* PROBLEM TO SOLVE: In the records below, the lines between the one holding "Jump to equipment list page 3" and the one holding "The height and", inclusive, are to be transcribed exactly; no pictures are to be included.

* SOURCE DATA:
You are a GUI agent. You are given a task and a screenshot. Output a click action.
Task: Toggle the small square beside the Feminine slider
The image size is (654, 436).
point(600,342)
--
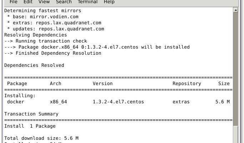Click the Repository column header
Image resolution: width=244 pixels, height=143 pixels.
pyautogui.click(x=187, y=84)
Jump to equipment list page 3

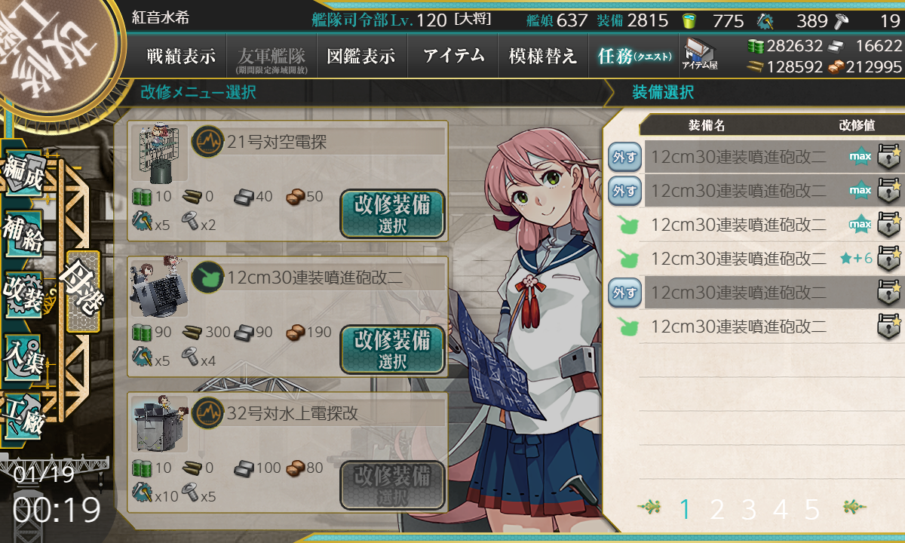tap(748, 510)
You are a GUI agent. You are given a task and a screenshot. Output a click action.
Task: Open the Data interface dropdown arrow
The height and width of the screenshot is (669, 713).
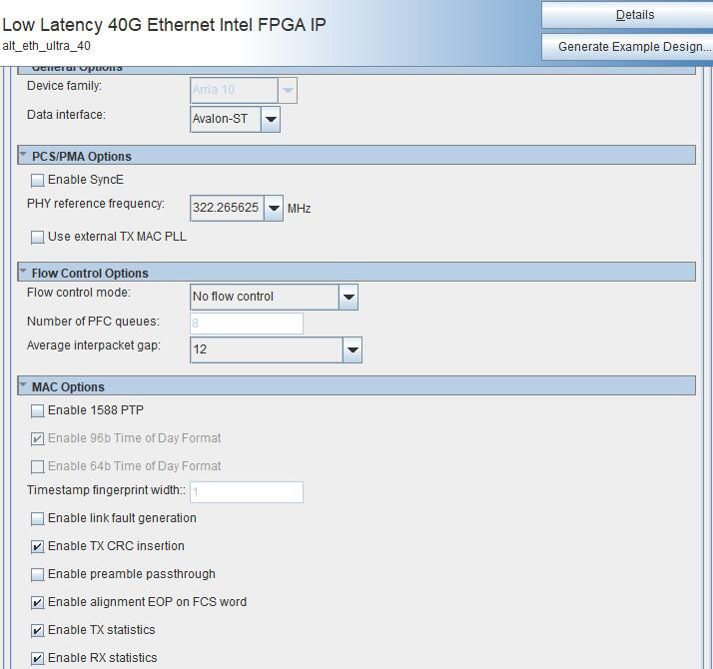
---
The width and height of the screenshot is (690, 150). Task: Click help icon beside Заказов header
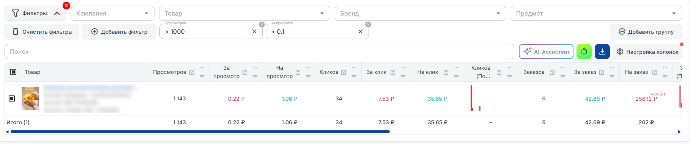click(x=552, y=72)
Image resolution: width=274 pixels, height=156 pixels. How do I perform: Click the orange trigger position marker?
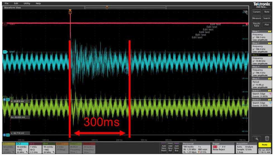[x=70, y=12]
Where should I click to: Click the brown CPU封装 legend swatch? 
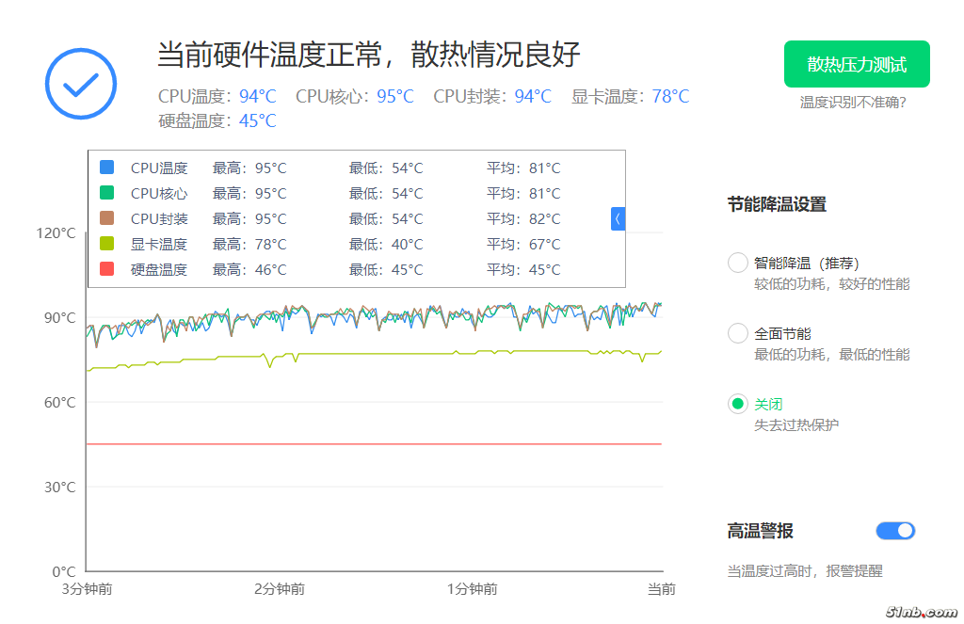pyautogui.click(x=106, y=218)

* RESPONSE BOX:
Jump to equipment list page 3

tap(748, 510)
You are a GUI agent. You are given a task and a screenshot. Output a click action.
Task: Open the Data interface dropdown arrow
The height and width of the screenshot is (669, 713).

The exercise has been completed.